2. レッドアイ:飲み慣れた「飲兵衛」の記号
ビールとトマトジュースのカクテル。
- バーテンダーの視点:
「赤いの一杯」と言われればこれ。
レッドアイを頼むお客様には、普段からお酒を嗜んでいる方が多い印象です。 - 美味しく作るコツ:
実は注ぐ順番が重要です。
ビールを先に注ぎ、後からトマトジュースを加えるのが正解。
逆にすると泡が立ちすぎてコントロール不能になります。
現在、私も毎日トマトソーダを2杯飲むほどですが、この独特の旨味は一度ハマると抜け出せません。

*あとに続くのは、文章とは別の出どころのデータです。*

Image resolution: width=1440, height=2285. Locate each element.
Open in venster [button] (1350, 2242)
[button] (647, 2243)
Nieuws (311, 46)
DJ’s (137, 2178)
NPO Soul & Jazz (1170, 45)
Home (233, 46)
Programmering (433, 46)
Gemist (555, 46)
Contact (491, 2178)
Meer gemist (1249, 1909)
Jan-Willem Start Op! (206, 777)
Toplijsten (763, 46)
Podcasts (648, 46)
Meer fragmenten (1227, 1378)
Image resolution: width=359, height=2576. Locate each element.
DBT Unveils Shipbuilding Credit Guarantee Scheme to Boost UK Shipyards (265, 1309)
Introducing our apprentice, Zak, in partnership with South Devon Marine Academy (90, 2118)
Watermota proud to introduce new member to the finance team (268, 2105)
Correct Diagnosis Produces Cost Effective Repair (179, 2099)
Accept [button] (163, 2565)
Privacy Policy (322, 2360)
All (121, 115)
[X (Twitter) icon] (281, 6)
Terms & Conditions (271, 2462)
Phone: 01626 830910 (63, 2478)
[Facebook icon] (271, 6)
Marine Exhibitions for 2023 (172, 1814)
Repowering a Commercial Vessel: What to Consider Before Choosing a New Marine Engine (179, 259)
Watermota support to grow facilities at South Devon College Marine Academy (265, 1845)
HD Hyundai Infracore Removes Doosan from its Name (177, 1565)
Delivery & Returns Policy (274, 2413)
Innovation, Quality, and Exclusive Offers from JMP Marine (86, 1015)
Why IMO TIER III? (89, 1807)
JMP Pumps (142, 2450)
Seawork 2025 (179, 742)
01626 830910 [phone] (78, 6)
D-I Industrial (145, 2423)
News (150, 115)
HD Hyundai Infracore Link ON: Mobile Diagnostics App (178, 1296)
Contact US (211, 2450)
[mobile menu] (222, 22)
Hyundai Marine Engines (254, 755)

3. 赤ワイン + 7up(赤セブ):まかないから生まれた通の味
赤ワインをセブンアップ(レモンライムソーダ)で割る、通称「赤セブ」。
- バーテンダーの視点:
元々は残った赤ワインなどを活用して飲む「まかない」のような存在でしたが、これが驚くほど美味しい。
すぐに作れる上に、赤ワインの渋みとソーダの爽快感が絶妙にマッチします。
同じ業界の方かと身構えます。 - おすすめの理由:
お酒があまり強くない方でも飲みやすく、自宅でも再現しやすい。
あえてこれを一杯目に指定することで、「気取らないけれど、本当に美味しい組み合わせを知っている」という余裕を演出できます。
結びに:注文という名の「コミュニケーション」
バーでの注文は、あなたが「どんな風にこの夜を楽しみたいか」というメッセージでもあります。
今回ご紹介した3つは、どれも提供スピードが早く、お店のペースを乱しません。
それでいて、少しだけ個性が光る。 次回のバーでは、ぜひ「いつもの」の代わりに、これらの選択肢を試してみてください。
バーテンダーの表情が、少しだけ引き締まるのを感じるはずです。